**Aim of the task**: Send back all of the data, word for word.

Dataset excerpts
=======
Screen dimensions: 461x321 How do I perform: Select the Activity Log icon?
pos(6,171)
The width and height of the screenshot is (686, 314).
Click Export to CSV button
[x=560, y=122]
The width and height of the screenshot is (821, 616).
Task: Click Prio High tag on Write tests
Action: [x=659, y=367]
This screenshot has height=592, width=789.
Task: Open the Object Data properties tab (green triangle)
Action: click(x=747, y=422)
=======
**Task output**:
Screen dimensions: 461x321 How do I perform: Select the Activity Log icon?
pos(6,171)
The width and height of the screenshot is (686, 314).
Click Export to CSV button
[x=560, y=122]
The width and height of the screenshot is (821, 616).
Task: Click Prio High tag on Write tests
Action: [x=659, y=367]
This screenshot has height=592, width=789.
Task: Open the Object Data properties tab (green triangle)
Action: click(x=747, y=422)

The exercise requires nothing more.